*** Opening of Data to process ***

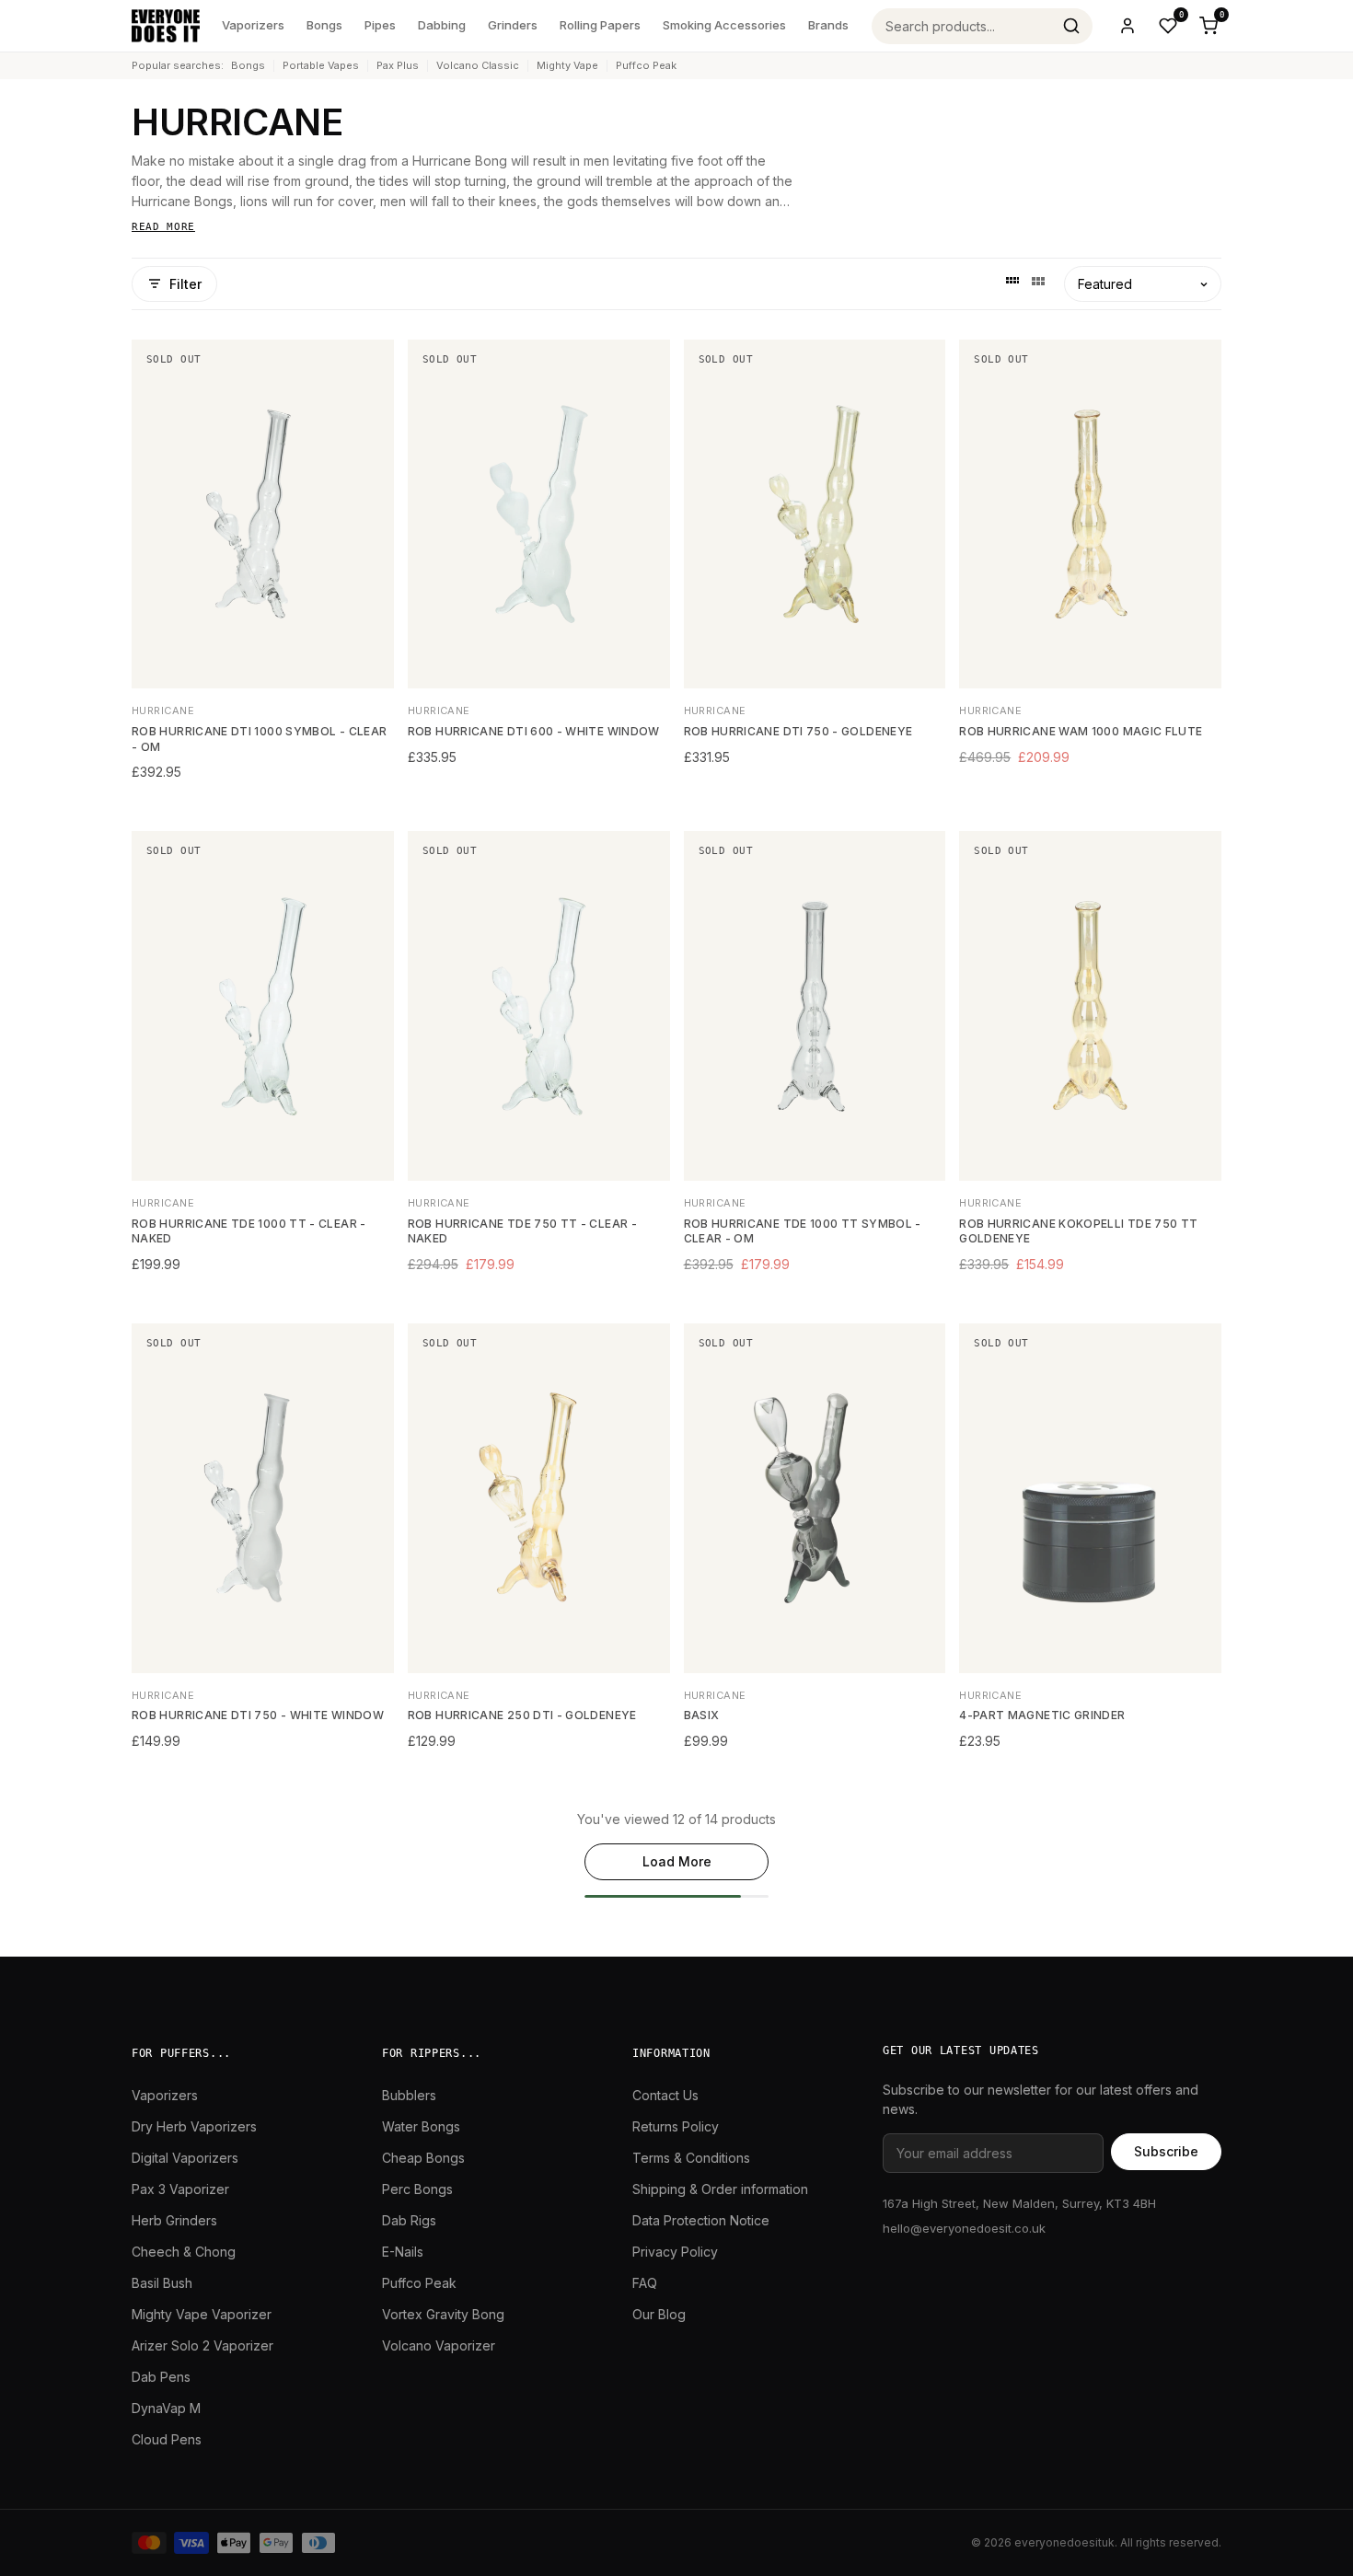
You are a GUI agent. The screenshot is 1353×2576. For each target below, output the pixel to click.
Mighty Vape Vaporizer (202, 2314)
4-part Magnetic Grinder (1042, 1715)
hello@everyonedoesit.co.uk (964, 2228)
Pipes (380, 24)
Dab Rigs (409, 2220)
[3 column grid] (1038, 283)
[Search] (1071, 25)
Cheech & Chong (184, 2251)
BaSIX (702, 1715)
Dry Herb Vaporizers (194, 2126)
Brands (828, 24)
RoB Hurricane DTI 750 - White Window (258, 1715)
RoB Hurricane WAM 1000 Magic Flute (1080, 731)
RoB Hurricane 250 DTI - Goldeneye (522, 1715)
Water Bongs (421, 2126)
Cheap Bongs (423, 2158)
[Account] (1127, 26)
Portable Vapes (321, 65)
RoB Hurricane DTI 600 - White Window (534, 731)
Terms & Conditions (691, 2158)
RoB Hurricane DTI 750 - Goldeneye (798, 731)
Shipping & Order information (720, 2189)
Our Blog (659, 2314)
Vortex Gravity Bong (443, 2314)
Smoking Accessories (724, 24)
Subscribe (1166, 2151)
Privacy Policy (675, 2251)
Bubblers (409, 2095)
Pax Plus (397, 65)
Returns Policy (675, 2126)
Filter (185, 284)
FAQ (644, 2283)
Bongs (324, 24)
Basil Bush (162, 2283)
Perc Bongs (417, 2189)
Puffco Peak (646, 65)
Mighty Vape (567, 65)
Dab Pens (161, 2377)
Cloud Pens (167, 2439)
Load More (676, 1861)
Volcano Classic (477, 65)
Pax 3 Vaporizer (180, 2189)
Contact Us (665, 2095)
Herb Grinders (174, 2220)
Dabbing (442, 24)
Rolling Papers (600, 24)
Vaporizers (253, 24)
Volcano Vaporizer (438, 2345)
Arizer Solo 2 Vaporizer (202, 2345)
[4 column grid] (1012, 283)
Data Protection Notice (700, 2220)
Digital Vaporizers (185, 2158)
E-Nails (402, 2251)
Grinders (513, 24)
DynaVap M (166, 2408)
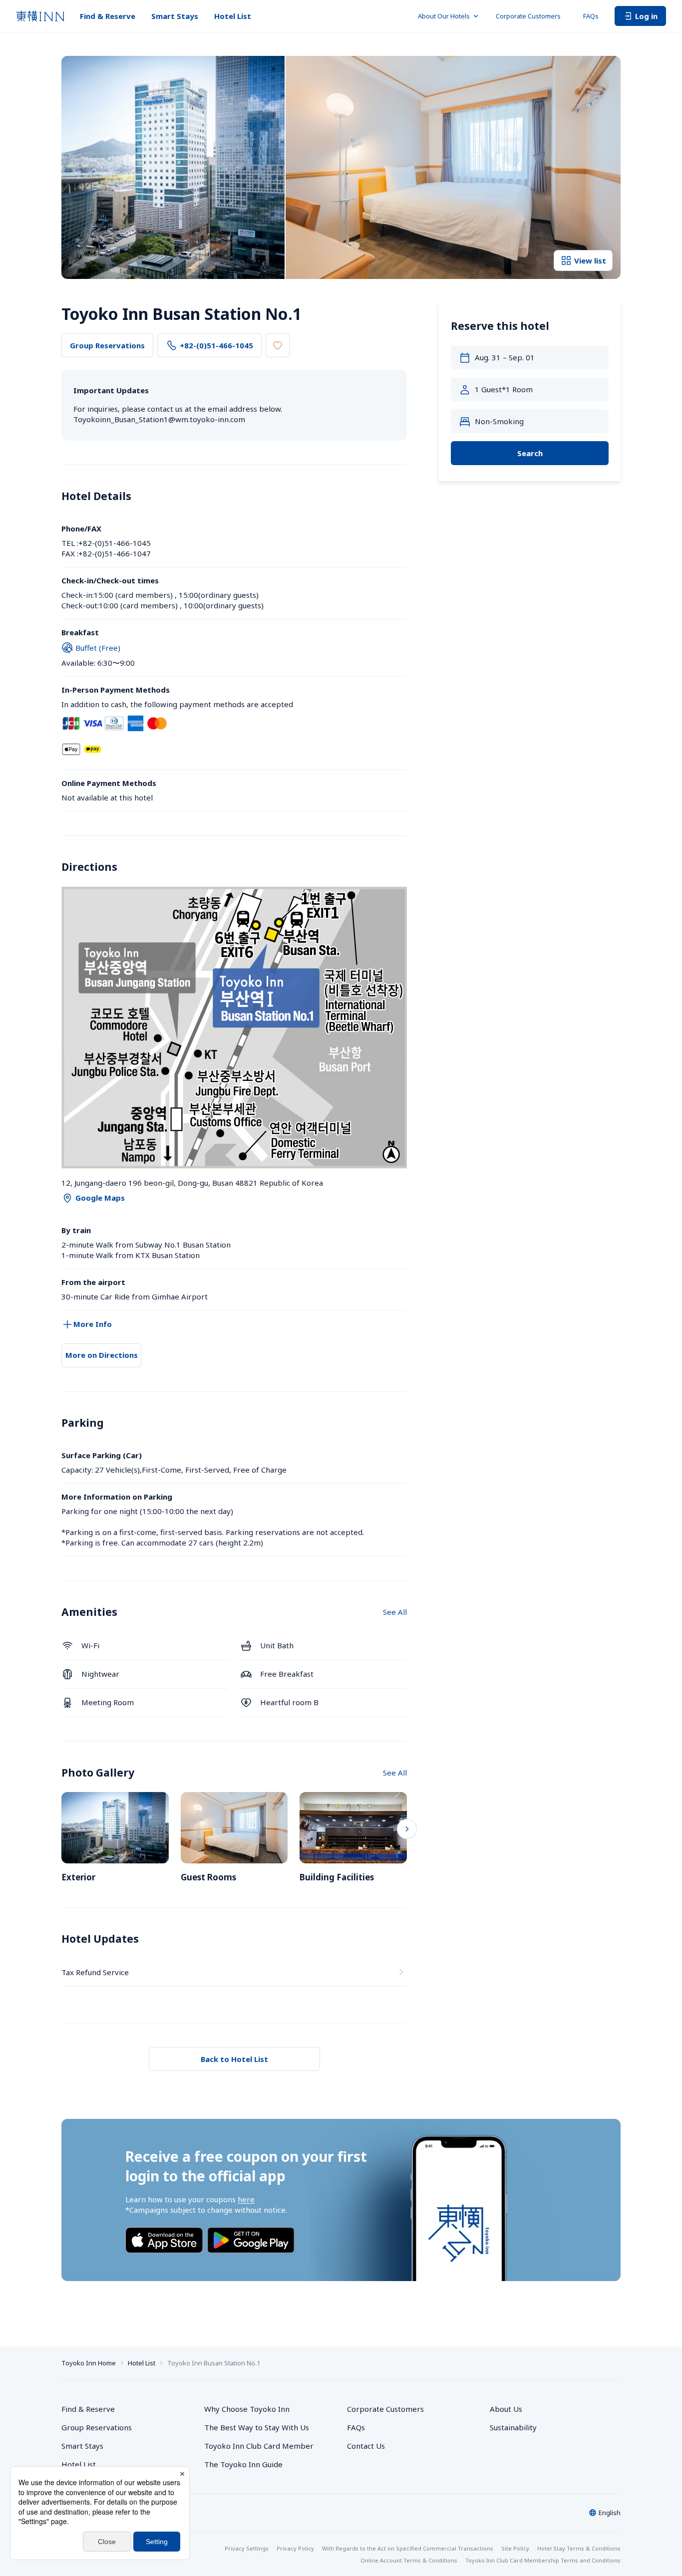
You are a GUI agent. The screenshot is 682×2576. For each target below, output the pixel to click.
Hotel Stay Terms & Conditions (579, 2548)
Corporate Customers (531, 15)
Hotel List (232, 16)
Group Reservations (107, 345)
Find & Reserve (107, 16)
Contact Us (366, 2446)
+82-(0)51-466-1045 (216, 345)
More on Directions (101, 1355)
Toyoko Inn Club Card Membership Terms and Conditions (543, 2560)
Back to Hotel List (234, 2059)
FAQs (591, 15)
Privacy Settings (247, 2548)
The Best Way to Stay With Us (256, 2427)
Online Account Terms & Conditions (408, 2560)
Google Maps (100, 1198)
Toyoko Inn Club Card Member (259, 2446)
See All (395, 1612)
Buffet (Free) (97, 648)
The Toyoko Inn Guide (243, 2464)
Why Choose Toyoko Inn (247, 2409)
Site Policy (515, 2548)
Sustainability (513, 2427)
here (246, 2199)
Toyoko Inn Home (88, 2362)
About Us (506, 2409)
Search (530, 453)
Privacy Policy (295, 2548)
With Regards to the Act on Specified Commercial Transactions (407, 2548)
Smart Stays (174, 16)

*** Close of Data to process ***

• [Exercise]:
Produce the lines from the first line of the entries through the line that contains "Dab Pens (161, 2377)", exactly, leaving the pictures behind.

• [Answer to this problem]:
You are a GUI agent. The screenshot is 1353×2576. For each target below, output the pixel to click.
Mighty Vape Vaporizer (202, 2314)
4-part Magnetic Grinder (1042, 1715)
hello@everyonedoesit.co.uk (964, 2228)
Pipes (380, 24)
Dab Rigs (409, 2220)
[3 column grid] (1038, 283)
[Search] (1071, 25)
Cheech & Chong (184, 2251)
BaSIX (702, 1715)
Dry Herb Vaporizers (194, 2126)
Brands (828, 24)
RoB Hurricane DTI 750 - White Window (258, 1715)
RoB Hurricane WAM 1000 Magic Flute (1080, 731)
RoB Hurricane 250 DTI - Goldeneye (522, 1715)
Water Bongs (421, 2126)
Cheap Bongs (423, 2158)
[Account] (1127, 26)
Portable Vapes (321, 65)
RoB Hurricane DTI 600 - White Window (534, 731)
Terms & Conditions (691, 2158)
RoB Hurricane DTI 750 - Goldeneye (798, 731)
Shipping & Order information (720, 2189)
Our Blog (659, 2314)
Vortex Gravity Bong (443, 2314)
Smoking Accessories (724, 24)
Subscribe (1166, 2151)
Privacy Policy (675, 2251)
Bubblers (409, 2095)
Pax Plus (397, 65)
Returns Policy (675, 2126)
Filter (185, 284)
FAQ (644, 2283)
Bongs (324, 24)
Basil Bush (162, 2283)
Perc Bongs (417, 2189)
Puffco Peak (646, 65)
Mighty Vape (567, 65)
Dab Pens (161, 2377)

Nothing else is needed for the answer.